# READING TEXT
--------------------------------------------------

Wrecking Ball is the eighteenth studio album by American country artist Emmylou Harris, released on September 26, 1995 through Elektra Records. Moving away from her traditional acoustic sound, Harris collaborated with producer Daniel Lanois and engineer Mark Howard. The album has been noted for atmospheric feel, and featured guest performances by Steve Earle, Larry Mullen Jr., Kate & Anna McGarrigle, Lucinda Williams and Neil Young, who wrote the title song.

Background
Though her choice of songs had always been eclectic, the album was regarded as a departure. Harris, at the age of 48, had become something of an elder stateswoman in country music. The album received nearly universal acclaim, making many critics' year-end "best of" lists, and pointed Harris' career in a somewhat different direction where she would incorporate a harder edge. As a career-redefining album, Wrecking Ball was compared to Marianne Faithfull's 1979 Broken English album and Johnny Cash's American Recordings.  Wrecking Ball won the 1996 Grammy Award for Best Contemporary Folk Recording.

Content
Harris covered Neil Young's song "Wrecking Ball", and the track includes harmonies by Young. Although the song was released by Harris as a 2-track CD single with Lucinda Williams' "Sweet Old World", one reviewer did not consider the title track the high point on the album.

--------------------------------------------------

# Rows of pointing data

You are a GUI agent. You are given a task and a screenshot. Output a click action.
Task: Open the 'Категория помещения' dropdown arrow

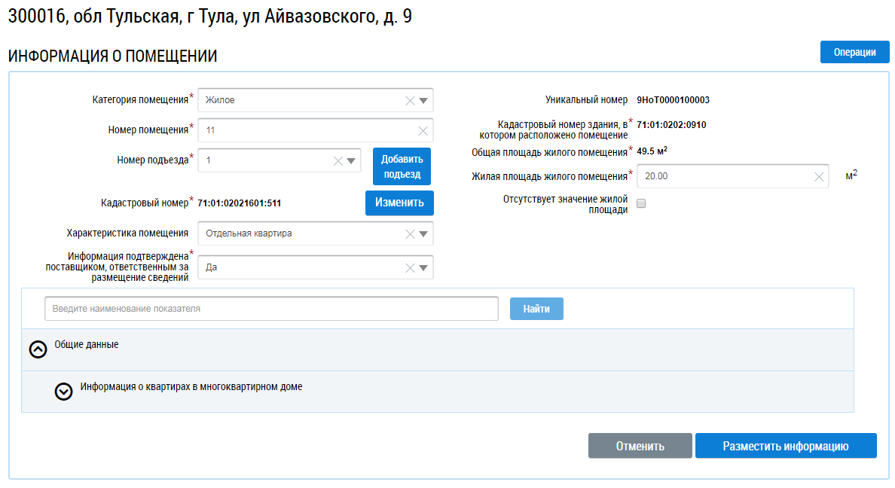(423, 101)
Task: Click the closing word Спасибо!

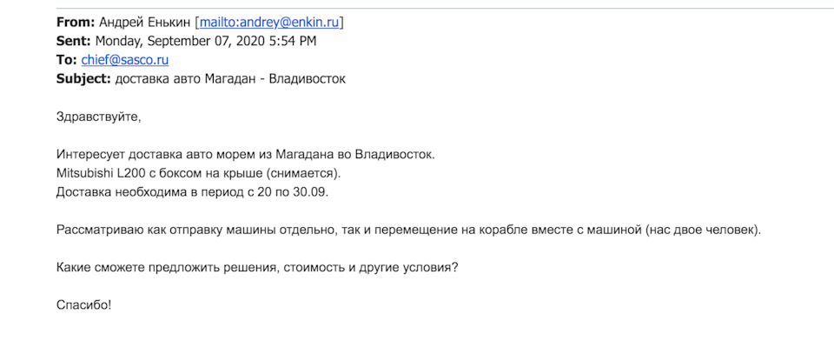Action: (x=84, y=306)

--------------------------------------------------

Answer these questions using the Wrecking Ball text.
1. Which producer did Harris work with on the album?
2. Which award did the album win?
3. Which song appeared alongside the title track on the 2-track CD single?

1. Daniel Lanois
2. The 1996 Grammy Award for Best Contemporary Folk Recording
3. Lucinda Williams' "Sweet Old World"